• _STATED PROBLEM_:
Pick up the article below about the sales of Embraced By The Light where it ends, and write its next few paragraphs.

• _PAGE EXTRACT_:
|

Book Talk: Die and Write About It
By Sarah Lyall
The New York Times
Embraced
By The Light, Betty J. Eadies accout of how she died after a hysterectomy,
rose to heaven to meet Jesus and scores of angels and then returned with
a jolt to her body, initially seemed a bit far out to may members of Manhattan's
decidedly cynical publishing world.
But 590,000
copies have already been printed, and the book is nearing its fifth week
on the New York Times best-seller list, where it moves into the No. 6 spot
today.
Not bad for
a first-time author and grief counselor who received no advance and for
a publisher that has printed only one book, this one.
"Everyone
told us that a near-death book wouldn't sell," said the book's publisher,
Marc Stephen Garrison, an entrepenuer and author of business books from
Sundance, Utah. Garrison, who owns a tuna-fishing fleet and a travel agency,
among other things, founded Gold Leaf Press specifically for Eadie's book.
Published
in November and distributed regionally, the book began to sell wildly in
Garrison's home state. Sales surged in areas where the publisher placed
radio infomericals and where Eadie appeared personally to crowds so large
that the traffic clogged the highways from miles around. "I couldn't
believe it; I had never seen anything like it, "said Tamar Mays, a
buyer for Walden-books, who decided to offer the book thoughout the chain
after hearing glowing reports from regional buyers.
In an auction
two weeks ago, Bantam Books bought the paperback rights to Eadie's book
for more than $1.5 million. Russell Galen, a literary agent from the firm
of Scovil, Chichak & Galen, who represents Gold Leaf, orchestrated the
proceedings by telephone from his New Jersey kitchen.

• _DATA LINES_:
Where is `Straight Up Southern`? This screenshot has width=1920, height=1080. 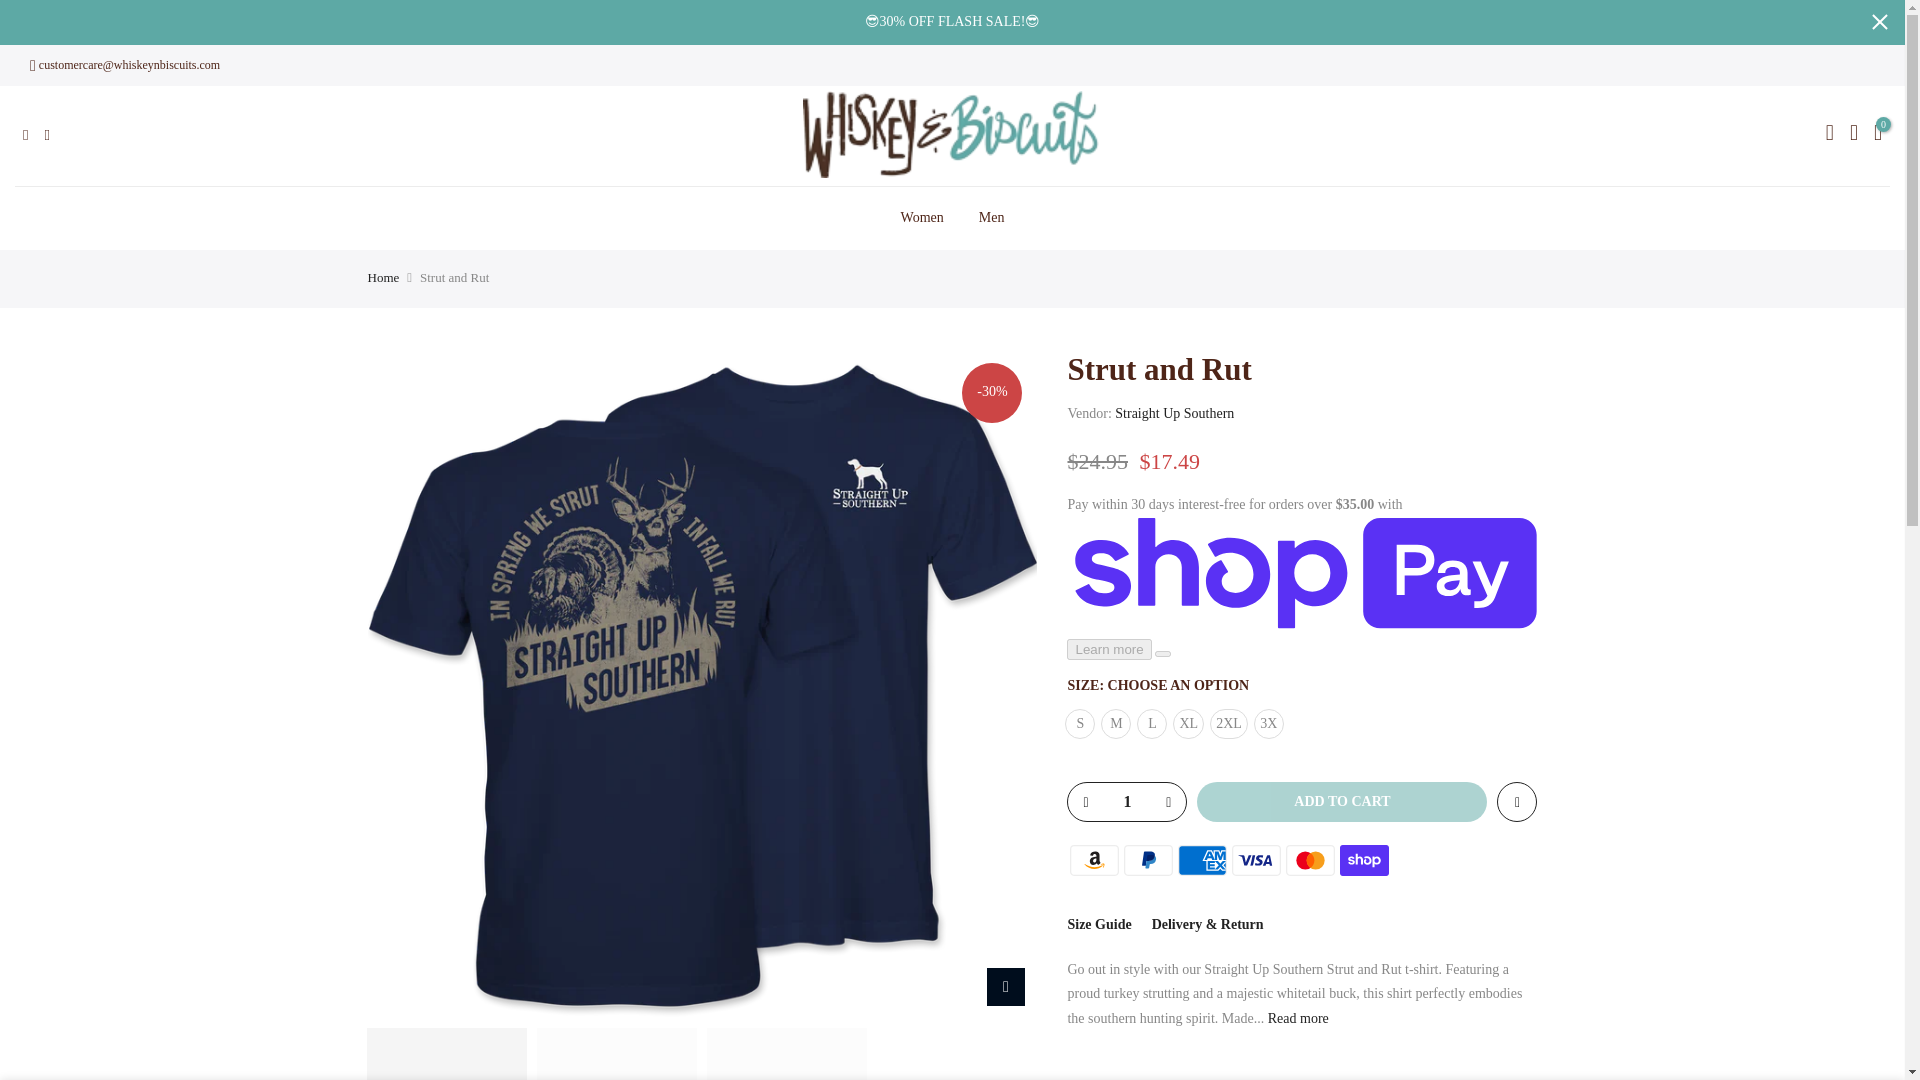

• _EXERCISE RESPONSE_:
"I've
been deluged with interest in this book," Galen said. Eadie herself
said she had not had time to hire an agent. "I guess I shoud get one,"
she said in an interview at the American booksellers' convention in Miami
last week, where she appeared to promote her book. "I just don't know
any good ones."
In Embraced
By The Light, Eadie who lives in Seattle with her husband, Joseph, a
computer-systems analyst, writes that she died one day in 1973 and was reborn
several hours later after a whirlwind trip through the heavens. Among the
spirits she met, Eadie says, were many preparing to return to earth, including,
one who became her adopted daughter several years later.
"It's
a spiritual thing, not a religious thing," Eadie said, adding that
she had showed her manuscript to several publishers before Garrison, but
that nothing had worked out. "I hate to sound bizarre, but I knew by
the spirit that the right people would come."
Bantam's president
and publisher, Irwyn Applebaum, called the book "remarkably affecting
and thorough."
"Most
books on this subject have been by academics or researchers of one kind
or another who may not have had their own near-death experience," he
added.
"She
is a very serious person," he said of Eadie. "Most of the New
York publishers I talked to, well, you sort of look at this book with arched
eye-brows and say, 'This is for them out there, not for us.' But I saw some
awfully hard-edged people read it and come away surprisingly affected. It
does make you stop and think."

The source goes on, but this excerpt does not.